Records for this task.
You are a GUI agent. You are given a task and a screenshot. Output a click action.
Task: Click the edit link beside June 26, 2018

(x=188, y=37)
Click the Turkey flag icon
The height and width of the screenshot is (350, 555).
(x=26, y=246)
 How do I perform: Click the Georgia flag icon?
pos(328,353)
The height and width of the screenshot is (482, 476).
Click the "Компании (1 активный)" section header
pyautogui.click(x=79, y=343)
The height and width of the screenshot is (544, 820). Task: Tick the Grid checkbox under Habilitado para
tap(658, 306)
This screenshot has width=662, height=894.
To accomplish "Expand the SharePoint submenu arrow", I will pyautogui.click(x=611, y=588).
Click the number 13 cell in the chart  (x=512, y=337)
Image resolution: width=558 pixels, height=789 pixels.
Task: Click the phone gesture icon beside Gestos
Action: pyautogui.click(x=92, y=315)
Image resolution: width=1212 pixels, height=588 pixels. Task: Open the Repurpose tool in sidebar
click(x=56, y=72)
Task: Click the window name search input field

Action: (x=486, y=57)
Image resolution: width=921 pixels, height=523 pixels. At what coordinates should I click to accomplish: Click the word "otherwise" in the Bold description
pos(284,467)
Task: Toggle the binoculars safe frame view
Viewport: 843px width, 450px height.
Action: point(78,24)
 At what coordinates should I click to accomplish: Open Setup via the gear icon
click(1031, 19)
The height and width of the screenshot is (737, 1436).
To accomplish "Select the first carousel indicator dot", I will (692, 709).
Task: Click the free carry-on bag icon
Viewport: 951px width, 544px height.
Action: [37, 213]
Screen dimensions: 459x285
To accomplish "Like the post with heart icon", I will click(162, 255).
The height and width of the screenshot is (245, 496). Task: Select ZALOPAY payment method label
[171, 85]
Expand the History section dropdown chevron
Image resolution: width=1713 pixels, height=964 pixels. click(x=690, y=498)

What is expected. The data should be written out again in full, exactly as it stands.

Solution for this task.
You are a GUI agent. You are given a task and a screenshot. Output a click action.
Task: Click the edit link beside June 26, 2018

(x=188, y=37)
Click the Turkey flag icon
The height and width of the screenshot is (350, 555).
(x=26, y=246)
 How do I perform: Click the Georgia flag icon?
pos(328,353)
The height and width of the screenshot is (482, 476).
Click the "Компании (1 активный)" section header
pyautogui.click(x=79, y=343)
The height and width of the screenshot is (544, 820). Task: Tick the Grid checkbox under Habilitado para
tap(658, 306)
This screenshot has width=662, height=894.
To accomplish "Expand the SharePoint submenu arrow", I will pyautogui.click(x=611, y=588).
Click the number 13 cell in the chart  (x=512, y=337)
Image resolution: width=558 pixels, height=789 pixels.
Task: Click the phone gesture icon beside Gestos
Action: pyautogui.click(x=92, y=315)
Image resolution: width=1212 pixels, height=588 pixels. Task: Open the Repurpose tool in sidebar
click(x=56, y=72)
Task: Click the window name search input field

Action: (x=486, y=57)
Image resolution: width=921 pixels, height=523 pixels. At what coordinates should I click to accomplish: Click the word "otherwise" in the Bold description
pos(284,467)
Task: Toggle the binoculars safe frame view
Viewport: 843px width, 450px height.
Action: point(78,24)
 At what coordinates should I click to accomplish: Open Setup via the gear icon
click(1031, 19)
The height and width of the screenshot is (737, 1436).
To accomplish "Select the first carousel indicator dot", I will (692, 709).
Task: Click the free carry-on bag icon
Viewport: 951px width, 544px height.
Action: [37, 213]
Screen dimensions: 459x285
To accomplish "Like the post with heart icon", I will click(162, 255).
The height and width of the screenshot is (245, 496). Task: Select ZALOPAY payment method label
[171, 85]
Expand the History section dropdown chevron
Image resolution: width=1713 pixels, height=964 pixels. click(x=690, y=498)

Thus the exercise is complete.